General Question about Vector Space

My understanding is vector space refers to the word_embeddings that house all of the word vector representations. When those vectors were determined, was there preprocessing? Beyond just cleaning misc character symbols, was there stemming or lemmatization? Or do the vectors depend on separating run and running?

Yeah there is preprocessing involved in creating the embeddings. One nice article I found about this is this one Embeddings. This is a general creation process (taken from the article).

Read the text → Preprocess text → Create (x, y) data points → Create one hot encoded (X, Y) matrices → train a neural network → extract the weights from the input layer

As you can see it involves quite a few complex processes which you will probably learn as the keep doing the specialization.

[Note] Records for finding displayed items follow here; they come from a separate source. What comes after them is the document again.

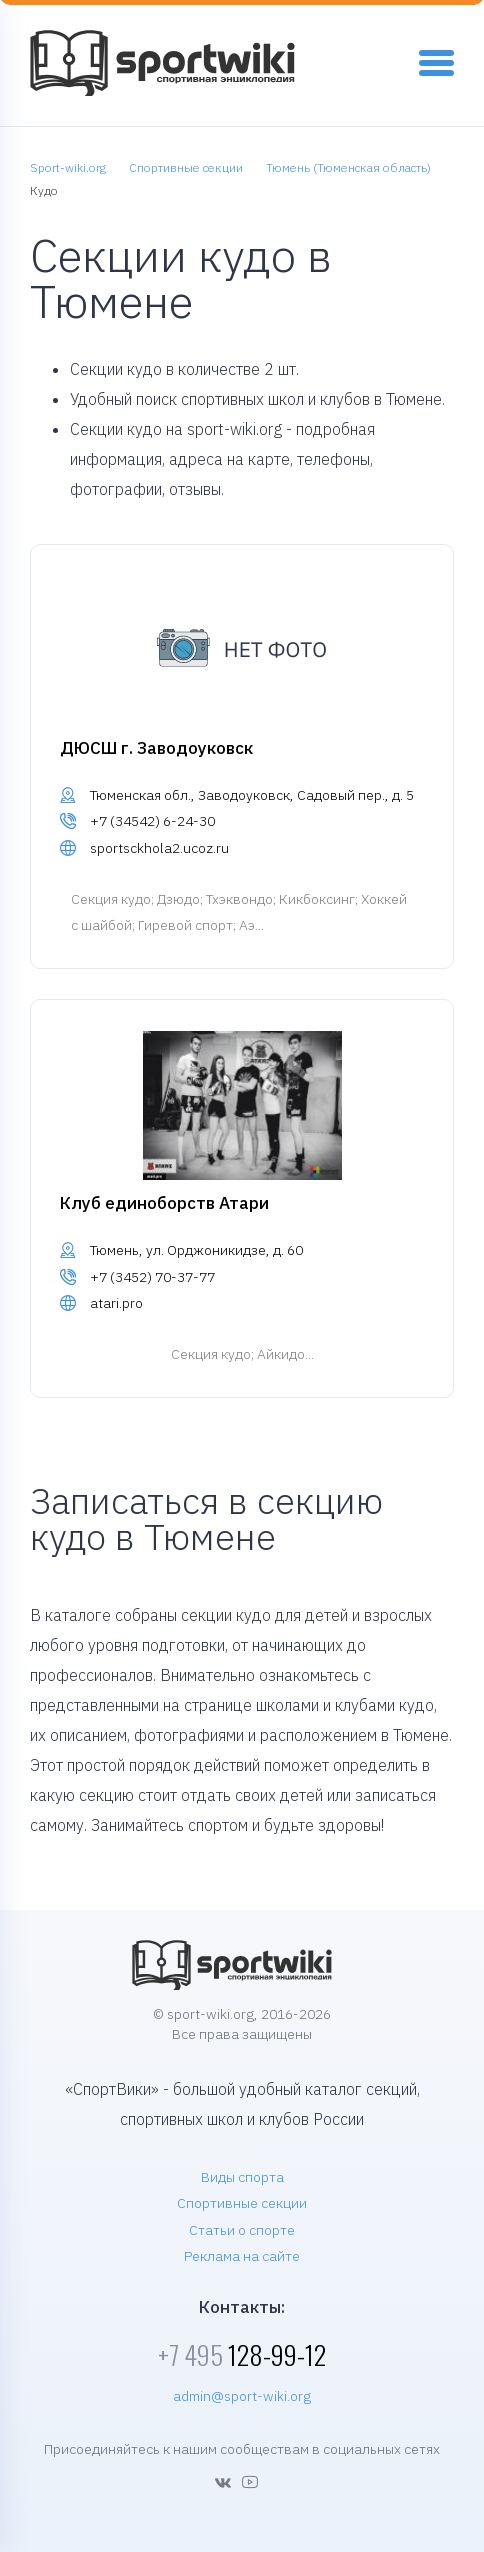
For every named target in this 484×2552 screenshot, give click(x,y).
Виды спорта (242, 2177)
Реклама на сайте (242, 2256)
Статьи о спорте (242, 2230)
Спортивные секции (242, 2203)
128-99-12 (242, 2354)
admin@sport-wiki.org (242, 2396)
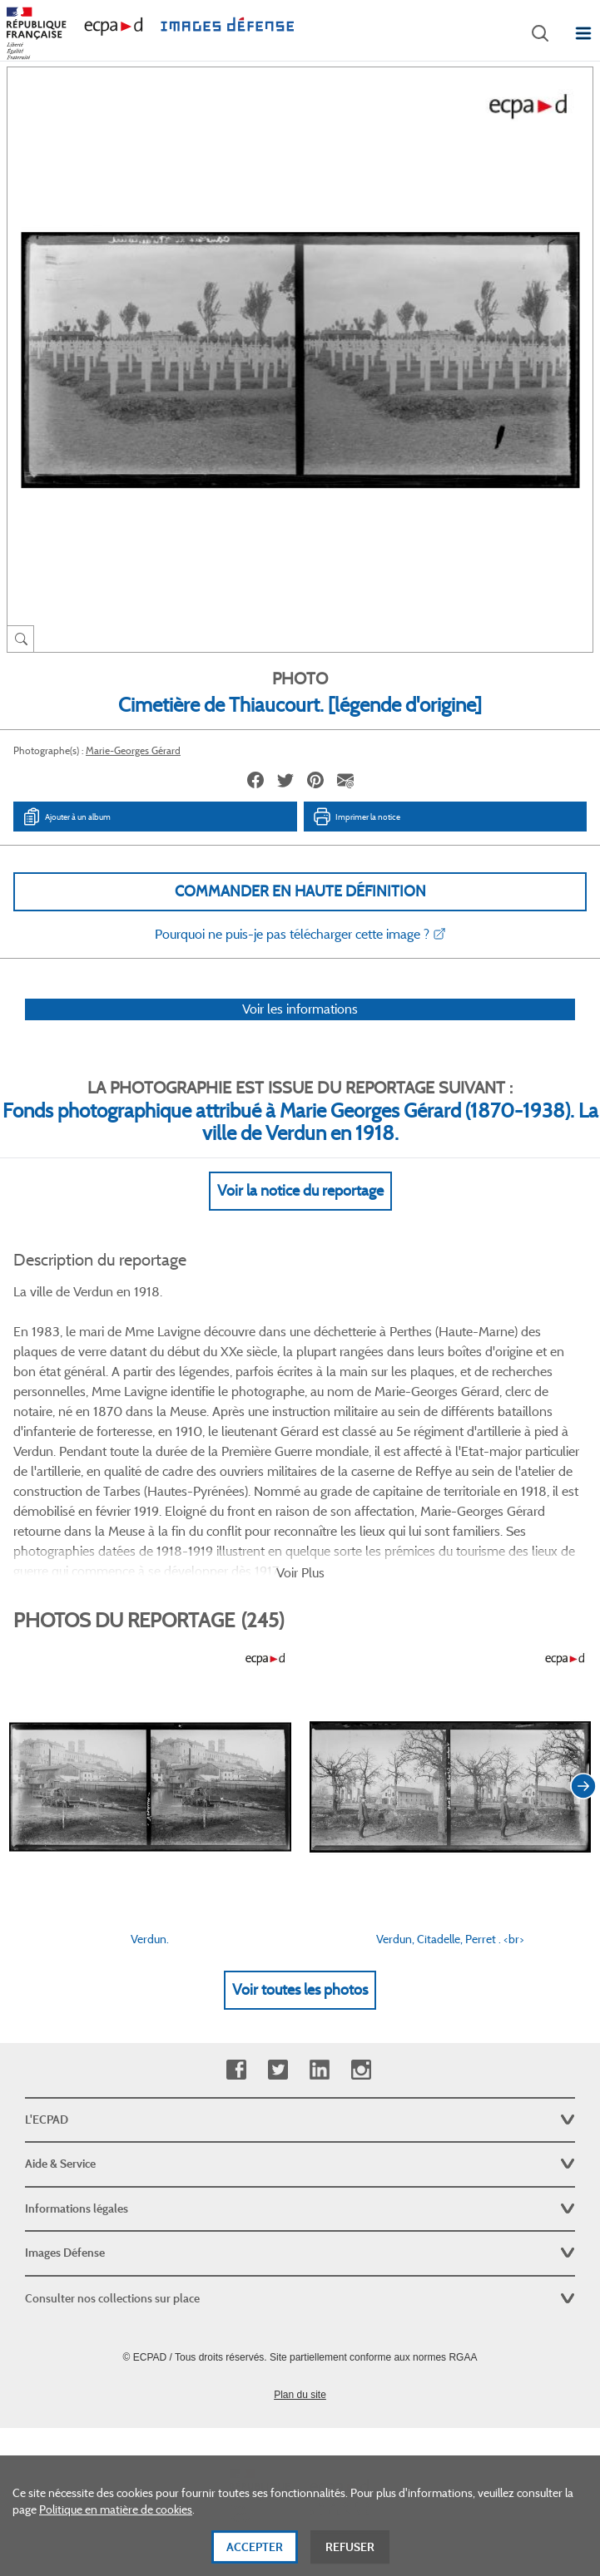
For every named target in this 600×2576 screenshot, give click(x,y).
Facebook (236, 2070)
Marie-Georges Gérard (133, 750)
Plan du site (300, 2395)
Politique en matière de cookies (115, 2521)
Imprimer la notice (356, 817)
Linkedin (319, 2070)
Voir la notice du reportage (300, 1191)
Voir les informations (300, 1009)
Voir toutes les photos (300, 1990)
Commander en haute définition (300, 891)
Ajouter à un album (66, 817)
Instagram (360, 2070)
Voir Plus (300, 1573)
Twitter (277, 2070)
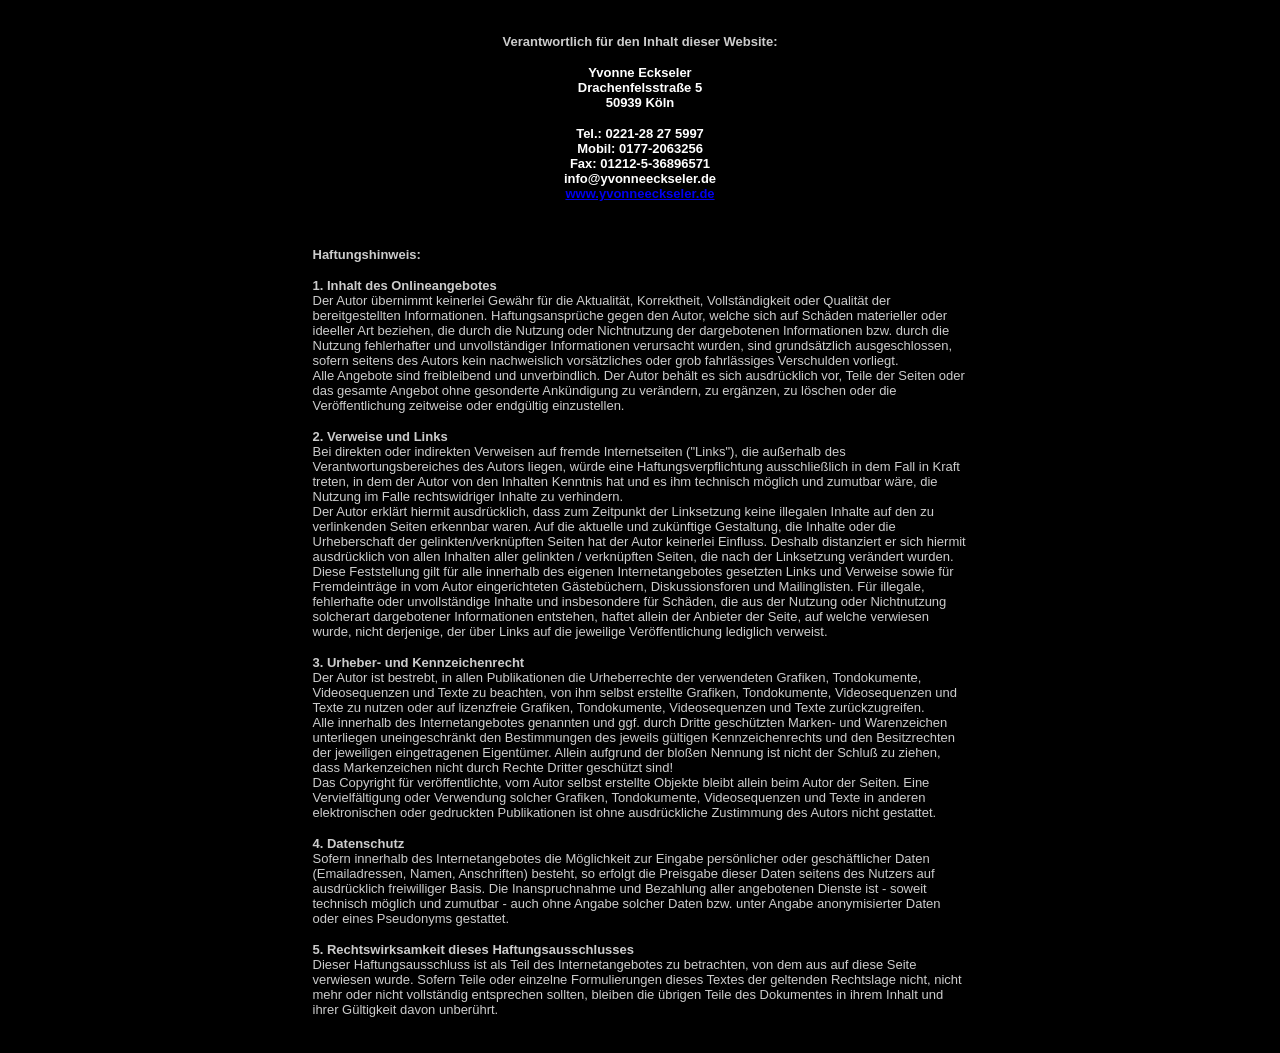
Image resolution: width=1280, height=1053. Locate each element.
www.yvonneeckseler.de (639, 193)
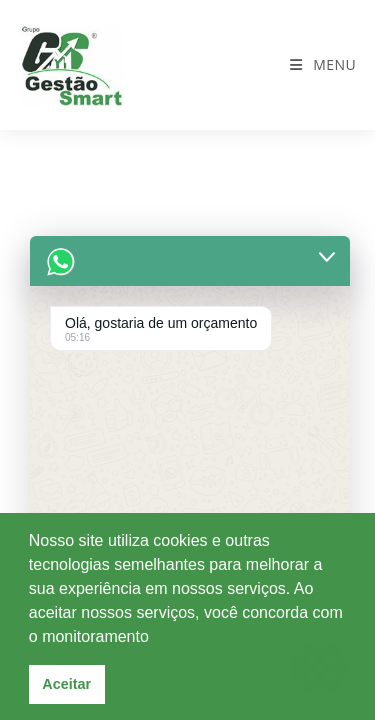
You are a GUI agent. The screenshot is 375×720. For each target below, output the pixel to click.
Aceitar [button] (66, 684)
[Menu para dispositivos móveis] (323, 64)
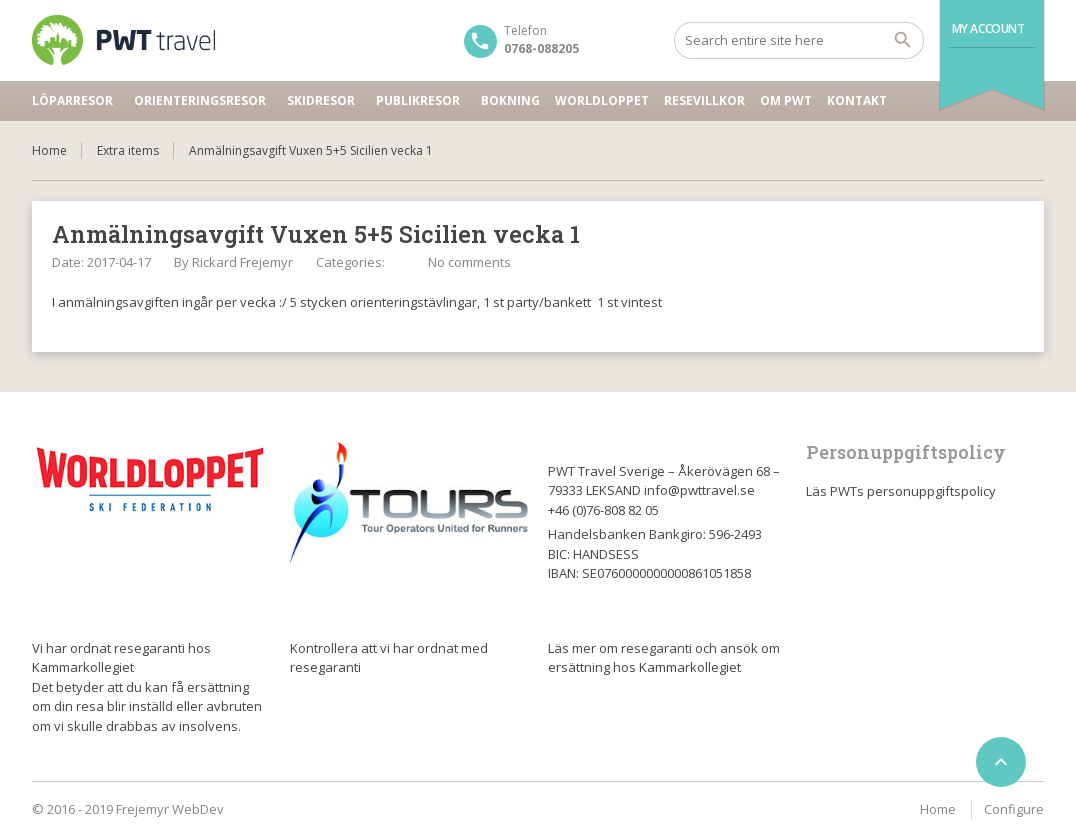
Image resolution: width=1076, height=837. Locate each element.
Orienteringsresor (200, 100)
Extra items (128, 150)
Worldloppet (602, 100)
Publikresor (418, 100)
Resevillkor (704, 100)
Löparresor (72, 100)
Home (49, 150)
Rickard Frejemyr (242, 262)
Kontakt (857, 100)
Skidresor (321, 100)
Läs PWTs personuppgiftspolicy (901, 491)
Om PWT (786, 100)
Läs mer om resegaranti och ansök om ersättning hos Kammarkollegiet (664, 658)
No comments (469, 262)
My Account (988, 28)
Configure (1014, 809)
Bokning (510, 100)
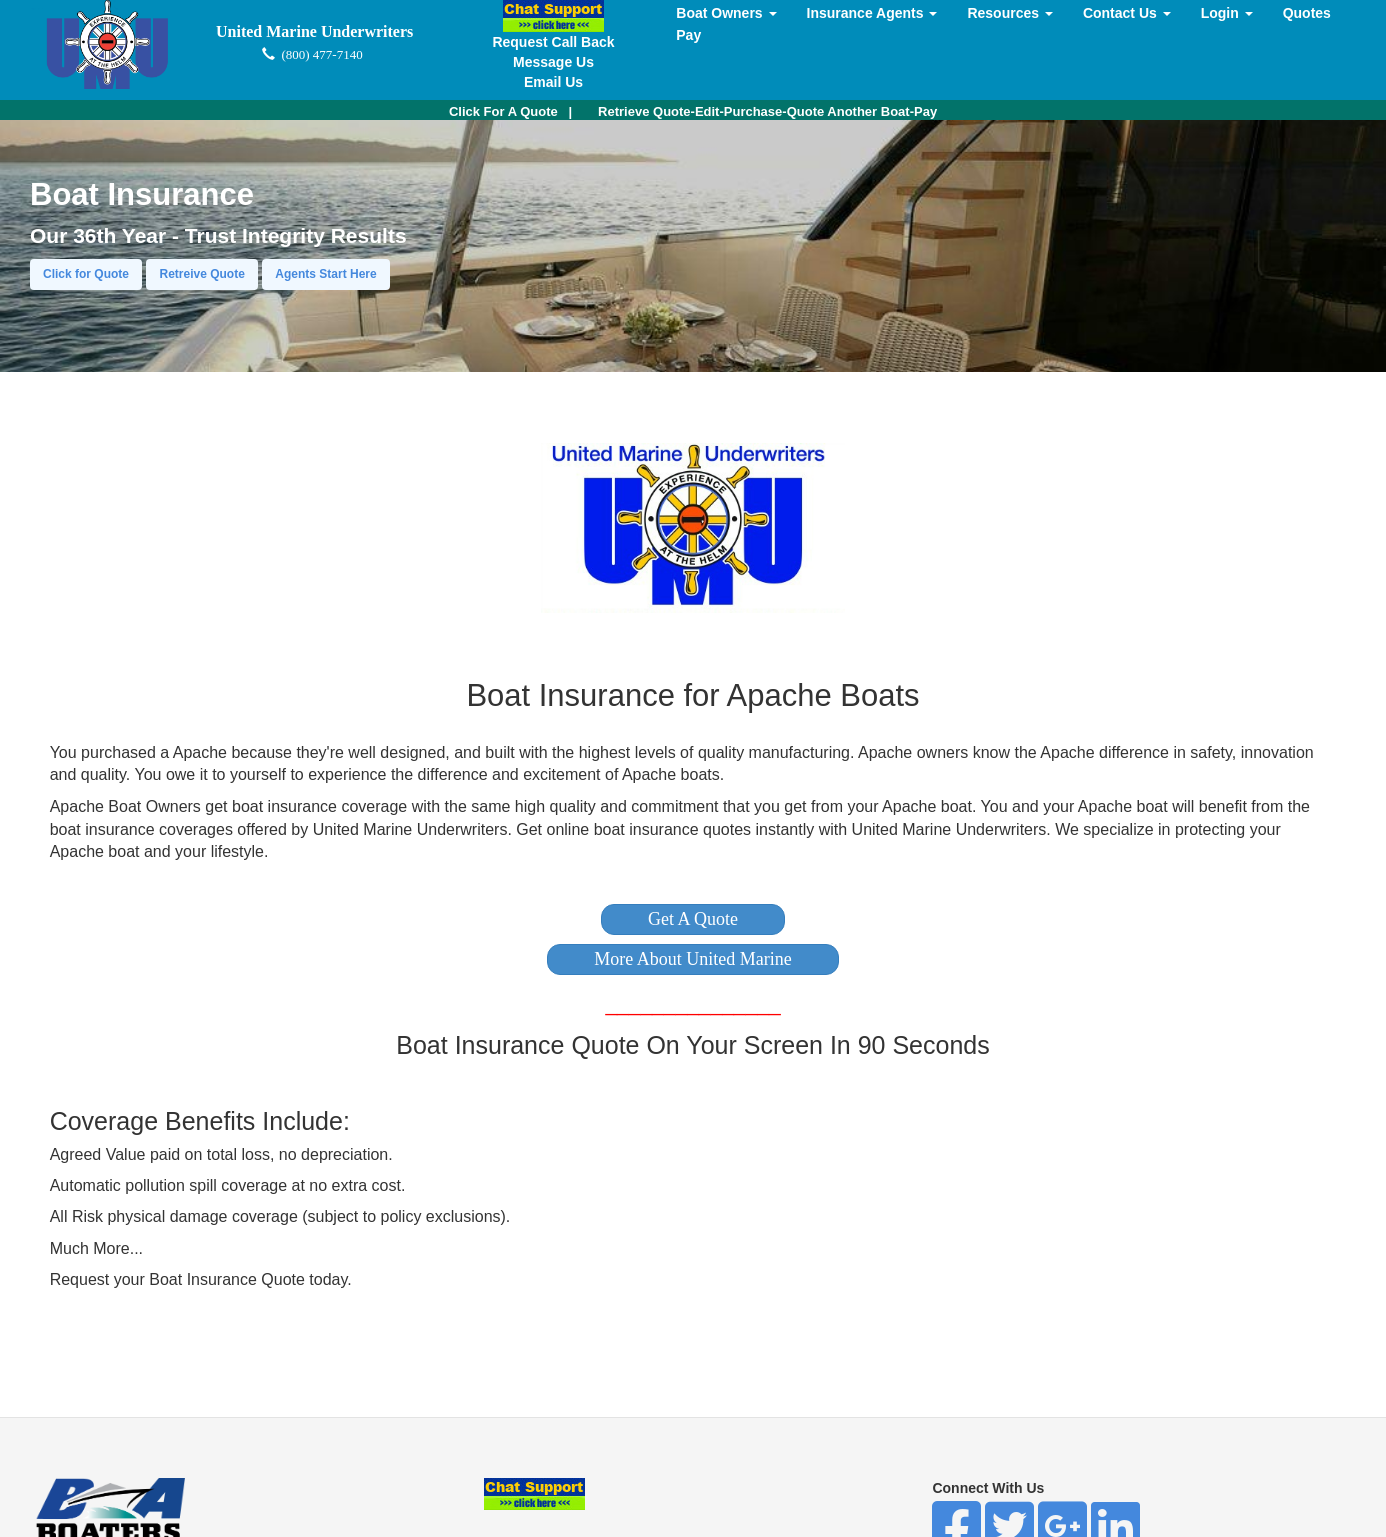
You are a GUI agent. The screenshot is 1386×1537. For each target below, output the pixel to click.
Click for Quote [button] (86, 274)
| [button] (510, 111)
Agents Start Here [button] (325, 274)
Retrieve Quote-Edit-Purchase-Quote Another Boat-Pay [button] (767, 111)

Thanks for the link. I’m interested to give that a read. Follow-up question: assuming I’m a user of NLP but not a developer, would that mean that I use pre-existing word_embedding files? Are they already part of typical NLP packages like NLTK & SpaCY? If a practitioner was looking to categorize some misc. industry-specific texts (short ~100 word comments), I assume it’s better to make a word embeddings file from the same industry’s texts. Sorry for open ended questions…this helps me organize what the lessons are teaching…if it’s background or foreground information.

Hi,

My thoughts on these:

assuming I’m a user of NLP but not a developer, would that mean that I use pre-existing word_embedding files? - Most probably but there might be older techniques that don’t use them but modern techniques use word embeddings.

Are they already part of typical NLP packages like NLTK & SpaCY? - I cant remember exactly right now but most probably if those are trained on a corpus they probably have words embeddings already.

f a practitioner was looking to categorize some misc. industry-specific texts (short ~100 word comments), I assume it’s better to make a word embeddings file from the same industry’s texts. - Yeah creating your own specific embedding for your purpose would be probably better than some model trained on generic texts.

Hello Gent Spahiu,
Thanks for sharing your thoughts, and I also appreciate the link to the Medium article on Embeddings. All helpful.

1 Like

I appreciate the question and the answer. I was confused in the course because these “word embeddings” started appearing and I could not recall how they were constructed. Does the course discuss how these embeddings are created? Did I miss somethings? Thank you.